Y le dijo que iba a cogerlo de la mano y, juntos, contarían todas las estrellas que parpadearan a su paso. Le contó también que no quedaría rincón sin recorrer, tierra que no probaran las suelas de sus desgastados zapatos. Le prometió mil mares, mil amaneceres distintos naciendo de la espuma de las olas. Y ellos, allí, saborearían cada rayo de sol naciente, compartiéndolo finalmente a través de sus bocas, comprobando así si el sabor era similar al de la muerte inminente y rosada del atardecer. Le susurró con voz suave y leve, para que las nubes no se pusieran celosas, que pondrían sus nombres a todas las aceras y que las gotas de lluvia llevarían sus rostros de un lado a otro del mundo. Le aseguró que no quedaría pedazo de universo sin su presencia, y que le otorgaría al brillo de sus ojos luces de todos los colores, paisajes vírgenes esperando a ser descubiertos, primaveras infinitas ribeteadas de tiempo de tranquilidad. Terminó diciéndole, sin dudarlo, que saldrían ahora mismo.

-Ya. Ábrelos.

Él la miró a los ojos y sintió una sacudida, lenta y ácida, en el estómago. Algo le hizo cosquillas en las comisuras de los labios. Comprendió que ya habían llegado a su destino.

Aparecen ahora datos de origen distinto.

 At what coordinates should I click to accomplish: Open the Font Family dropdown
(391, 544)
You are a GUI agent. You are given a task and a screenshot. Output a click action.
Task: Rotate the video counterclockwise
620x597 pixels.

lunes, 21 de abril de 2008

Miró el hueco vacío preguntándose qué habría pasado esta vez. El cierre totalmente hermético del ausente no ayudaba para nada a esclarecer las dudas que, rebeldes, trepaban por las paredes del alma. Saboreaba poco a poco la comida, intentando que no todo le supiera a incertidumbre. En vano, no obstante. Cerraba los ojos y tragaba, directo el bolo alimenticio y plagado de interrogantes al estómago, ahí, a anudarse, a hacer bulto con todos los demás nervios que bailaban ajenos a todo. Observaba que no se nota tanto que las palabras carezcan de sentido con el sonido de la televisión de fondo. Y así, masticando automáticamente, bebiendo agua de vez en cuando y procurando no derramar ninguna gota, pasaron los minutos, y el informe metereológico, y los parpadeos, y el vello erizado si se escuchaba movimiento en el pasillo.

La cena ya había acabado, seguía el asiento vacío, la comida intacta. Seguía la tensión presidiendo la mesa, enseñando los dientes impolutos, sin probar bocado.